Synopsis: Die sprichwörtlichen «usual suspects» des Gerichtsfilms sind spektakuläre Gesetzesbrecher vom Bankräuber bis zum Mörder. Die Delinquenten in «Face au juge» hingegen, die in einem nüchternen Büro einem stocknüchternen Untersuchungsrichter gegenüber sitzen, sind grossteils nicht einmal «kleine Fische»: ausgesteuerte Arbeitslose, verkrachte Eheleute, abgewiesene junge Verliebte. Auf ihren Gesichtern spielen sich die kleinen Komödien und grossen Tragödien des Lebens ab. Erstmals durfte in der Schweiz ein Filmteam einem Untersuchungsrichter bei der Einvernahme von Angeklagten zuschauen. Regie & Crew: Dem Westschweizer Regisseur Pierre-François Sauter ist ein spektakulär unspektakulärer Dokumentarfilm gelungen, der die Justiz als Brennspiegel gesellschaftlicher und privater Probleme zeigt.
art-tv-Wertung: Peu à peu arbeitet der Untersuchungsrichter Fall für Fall ab, um die neuen Erkenntnisse in seinem Computer festzuhalten. Karg ist sein Büro, mit dem Nerven am Ende seine Besucher. So wenig einladend dies zunächst scheinen mag, so sehr zieht dieser Film den Zuschauer bald in den Bann derer, die sich einem Richter gegenüber sehen, der genauso gelassen wie einfühlsam nicht nur Fälle sondern in erster Linie Menschen vor sich zu sehen scheint.

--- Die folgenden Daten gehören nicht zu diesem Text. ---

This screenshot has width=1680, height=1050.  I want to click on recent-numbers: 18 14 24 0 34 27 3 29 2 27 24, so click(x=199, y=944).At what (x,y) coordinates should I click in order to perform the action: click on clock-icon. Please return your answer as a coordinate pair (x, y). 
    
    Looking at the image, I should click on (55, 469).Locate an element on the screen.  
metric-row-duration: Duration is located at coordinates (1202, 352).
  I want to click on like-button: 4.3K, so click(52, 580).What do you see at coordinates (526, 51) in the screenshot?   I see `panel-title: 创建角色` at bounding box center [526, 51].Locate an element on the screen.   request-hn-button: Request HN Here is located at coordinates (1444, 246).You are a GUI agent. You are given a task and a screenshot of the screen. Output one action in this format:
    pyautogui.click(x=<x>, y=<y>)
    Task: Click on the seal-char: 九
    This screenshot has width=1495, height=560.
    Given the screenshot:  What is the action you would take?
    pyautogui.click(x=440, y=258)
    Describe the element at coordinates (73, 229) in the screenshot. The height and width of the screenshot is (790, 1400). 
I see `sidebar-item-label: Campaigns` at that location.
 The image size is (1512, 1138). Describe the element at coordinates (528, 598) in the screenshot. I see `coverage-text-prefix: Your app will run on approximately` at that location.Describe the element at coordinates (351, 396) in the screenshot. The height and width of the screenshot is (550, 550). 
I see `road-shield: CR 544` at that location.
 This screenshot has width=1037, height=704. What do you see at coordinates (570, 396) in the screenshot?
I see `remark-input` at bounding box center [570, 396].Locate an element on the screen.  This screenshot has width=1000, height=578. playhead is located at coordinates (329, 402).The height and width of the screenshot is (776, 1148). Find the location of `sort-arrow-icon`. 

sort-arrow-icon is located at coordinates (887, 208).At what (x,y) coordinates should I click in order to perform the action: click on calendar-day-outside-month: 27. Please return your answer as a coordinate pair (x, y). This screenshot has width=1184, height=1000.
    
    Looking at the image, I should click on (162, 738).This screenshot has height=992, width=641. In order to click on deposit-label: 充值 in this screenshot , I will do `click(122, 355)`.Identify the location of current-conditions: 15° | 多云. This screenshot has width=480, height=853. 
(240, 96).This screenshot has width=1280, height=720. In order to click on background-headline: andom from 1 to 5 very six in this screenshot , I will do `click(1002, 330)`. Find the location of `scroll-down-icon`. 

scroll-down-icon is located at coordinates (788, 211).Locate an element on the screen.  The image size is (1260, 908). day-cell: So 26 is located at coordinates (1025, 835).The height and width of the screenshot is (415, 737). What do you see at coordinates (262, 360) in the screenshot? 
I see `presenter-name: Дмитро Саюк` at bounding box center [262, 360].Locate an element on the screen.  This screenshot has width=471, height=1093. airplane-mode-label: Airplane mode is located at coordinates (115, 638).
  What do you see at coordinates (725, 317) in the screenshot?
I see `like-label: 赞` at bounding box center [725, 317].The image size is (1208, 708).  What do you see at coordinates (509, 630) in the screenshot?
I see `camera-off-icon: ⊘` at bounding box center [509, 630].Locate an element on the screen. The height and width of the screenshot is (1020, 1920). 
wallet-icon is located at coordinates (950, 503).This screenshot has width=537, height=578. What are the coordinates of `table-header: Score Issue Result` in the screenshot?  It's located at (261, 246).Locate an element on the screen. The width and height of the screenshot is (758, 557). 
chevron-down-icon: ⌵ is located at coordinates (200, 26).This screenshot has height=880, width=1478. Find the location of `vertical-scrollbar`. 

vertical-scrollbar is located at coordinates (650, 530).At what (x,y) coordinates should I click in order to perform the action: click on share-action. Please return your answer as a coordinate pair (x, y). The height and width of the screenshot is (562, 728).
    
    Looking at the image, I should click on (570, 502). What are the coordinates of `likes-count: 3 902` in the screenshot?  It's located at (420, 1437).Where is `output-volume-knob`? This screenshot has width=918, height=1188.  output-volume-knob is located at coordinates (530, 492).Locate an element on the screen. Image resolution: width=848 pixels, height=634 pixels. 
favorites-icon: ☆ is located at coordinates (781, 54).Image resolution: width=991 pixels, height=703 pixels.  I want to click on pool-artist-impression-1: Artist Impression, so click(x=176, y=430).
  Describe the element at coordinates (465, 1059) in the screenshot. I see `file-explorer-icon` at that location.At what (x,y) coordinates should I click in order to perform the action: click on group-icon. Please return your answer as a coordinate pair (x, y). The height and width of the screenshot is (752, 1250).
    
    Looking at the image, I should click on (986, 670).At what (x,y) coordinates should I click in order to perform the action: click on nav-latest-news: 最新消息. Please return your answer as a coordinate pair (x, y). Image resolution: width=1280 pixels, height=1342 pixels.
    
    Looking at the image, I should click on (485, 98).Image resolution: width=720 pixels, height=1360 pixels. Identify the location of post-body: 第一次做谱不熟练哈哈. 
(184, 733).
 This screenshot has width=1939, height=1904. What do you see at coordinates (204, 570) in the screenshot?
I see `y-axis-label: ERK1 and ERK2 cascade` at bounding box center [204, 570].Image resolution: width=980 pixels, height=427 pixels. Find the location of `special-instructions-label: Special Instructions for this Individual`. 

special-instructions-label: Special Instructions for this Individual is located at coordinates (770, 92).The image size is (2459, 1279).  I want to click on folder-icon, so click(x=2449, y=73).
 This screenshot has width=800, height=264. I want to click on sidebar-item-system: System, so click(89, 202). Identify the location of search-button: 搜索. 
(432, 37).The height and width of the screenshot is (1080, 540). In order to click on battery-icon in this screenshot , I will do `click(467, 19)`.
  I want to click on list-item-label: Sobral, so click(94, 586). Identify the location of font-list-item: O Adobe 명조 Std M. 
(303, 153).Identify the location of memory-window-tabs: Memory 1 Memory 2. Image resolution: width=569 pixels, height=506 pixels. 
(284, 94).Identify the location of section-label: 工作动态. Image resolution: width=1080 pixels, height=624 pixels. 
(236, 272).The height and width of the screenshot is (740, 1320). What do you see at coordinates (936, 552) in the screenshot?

Dem Zuschauer offenbaren sich die verschiedenen Geschichten der Angeklagten und Klagenden durch Antworten auf die vom Richter gestellten Fragen. Der Richter selbst wird einem nicht durch Fakten über ihn, sondern entlang seines Arbeitsablaufes sympathisch. Dass das Kamerateam in diesem Mikrokosmos, in dem sich Menschen ihrem Leben und Schicksal gegenüber verantworten müssen, derart unbemerkt bleibt, ist die grösste Leistung, die den Zuschauer in «Face au juge» schliesslich gänzlich eintauchen lässt . Fazit: Eine behutsame Dokumentation über Menschen am Rande der Gesellschaft, deren Geschichten man am liebsten über das Büro des Richters hinaus weiterverfolgen würde.